Title: MSICA: ICA Based Transformation For Multi-Scale Decomposition With Application in Denoising

Abstract: A new method for muti-scale decomposition–called MSICA–is proposed to translate an original signal into multiple statistically independent scales. We prove that extracting the independent components of the even and odd samples of a signal results in the decomposition of the same into approximation and detail. We also show that the whitening procedure in Independent Component Analysis (ICA) is equivalent to a filter bank structure. Moreover, we examine the performance of MSICA in signal denoising and exploit the statistical independency of the approximation and detail to propose a novel signal-denoising strategy for multi-channel transmissions. Simulation results verify that MSICA can improve reliability in noisy channels in the case of multi-channel transmissions.

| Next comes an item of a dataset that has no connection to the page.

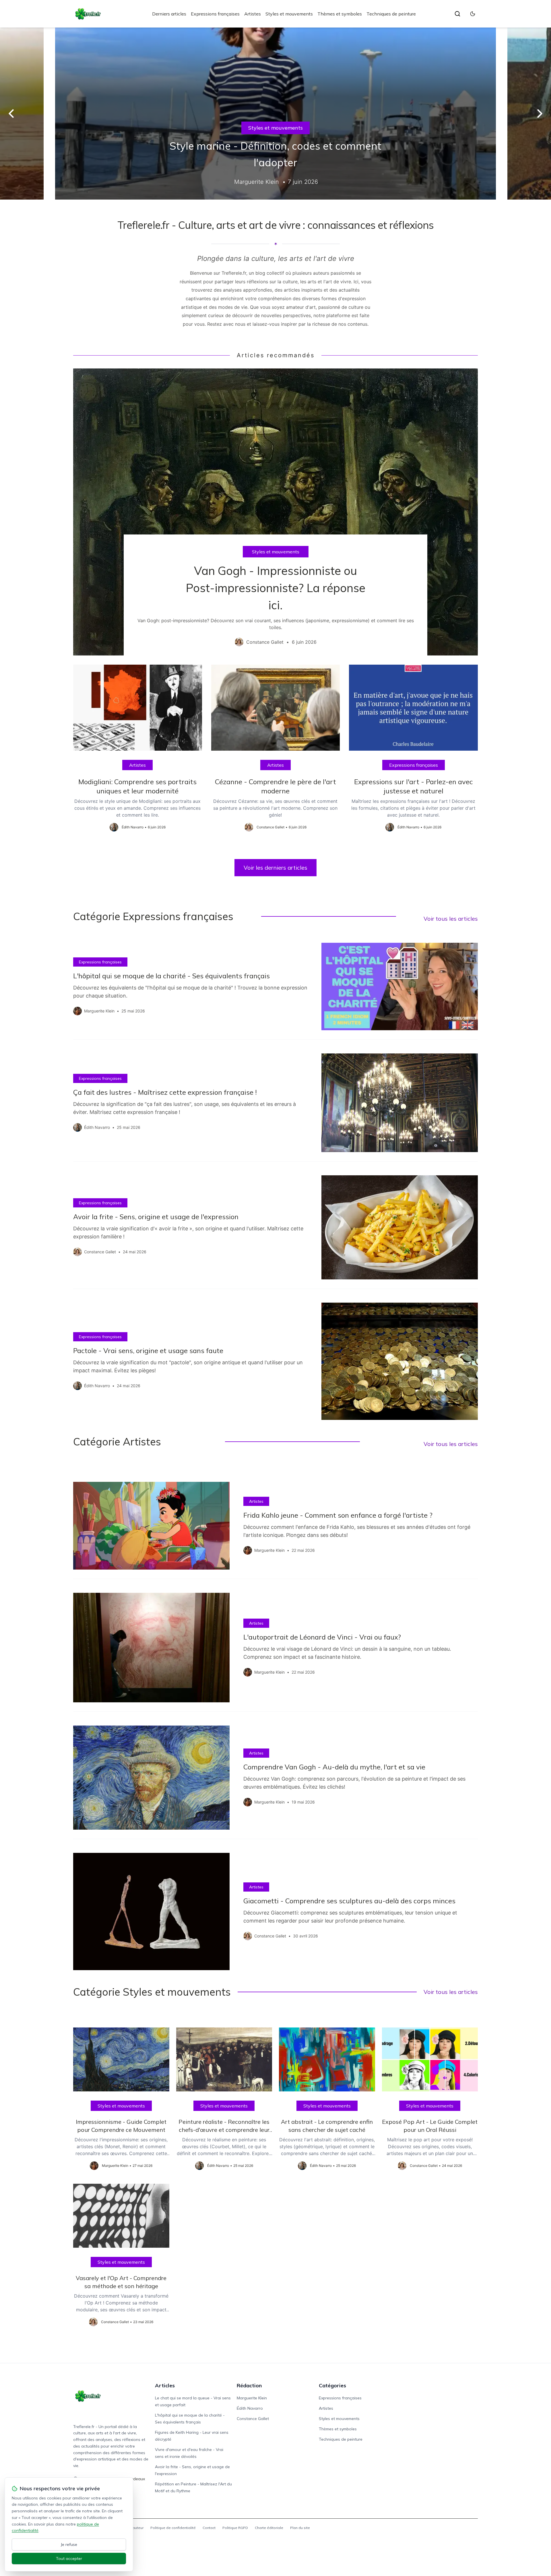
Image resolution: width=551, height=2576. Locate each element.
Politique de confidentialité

Biography: Abolfazl Hajisami is a student in Electrical and Computer Engineering (ECE) department at Rutgers University, NJ, where he is pursuing a PhD under the guidance of Dr. D. Pompili at the Cyber-Physical Systems Laboratory (CPS-Lab). He received his MSc and BSc Degrees from Sharif University of Technology and from Shahid Beheshti University (Tehran, Iran), respectively. In his MSc thesis, he worked on the application of blind source separation to image watermarking. Currently, he is working on elastic resource provisioning and allocation in Cloud Radio Access Networks.

Rafael Oliveira

Title: Locality in Coding Theory and the Gilbert-Varshamov Bound

Abstract: One of the main open problems in Coding Theory is to characterize the tradeoff between the rate and the minimum distance of a binary code. The best known tradeoff is the Gilbert-Varshamov bound. Another central question in Coding Theory is to analyze special properties that such codes with good rate-distance tradeoff may have. One property that has found many applications in theory as well as in practice is the property of locality in a code. In this talk we will survey classical aspects of Coding Theory, with a focus on the importance of locality in Error Correcting Codes. We will provide the motivations for locality, the standard concepts of “local codes,” and describe our main result, which is the first (randomized) construction of a family of local codes with rate-distance tradeoffs approaching the Gilbert-Varshamov bound. (Joint work with Sivakanth Gopi, Swastik Kopparty, Noga Ron-Zewi and Shubhangi Saraf.)

Biography: Rafael Oliveira is a fifth-year Ph.D. student in the Department of Computer Science at Princeton University, where he works with Prof. Dvir. He is broadly interested in the interplay between Mathematics and Computer Science. In particular, he is interested in the interplay between Algebra, Analysis, Combinatorics, Number Theory and Complexity Theory.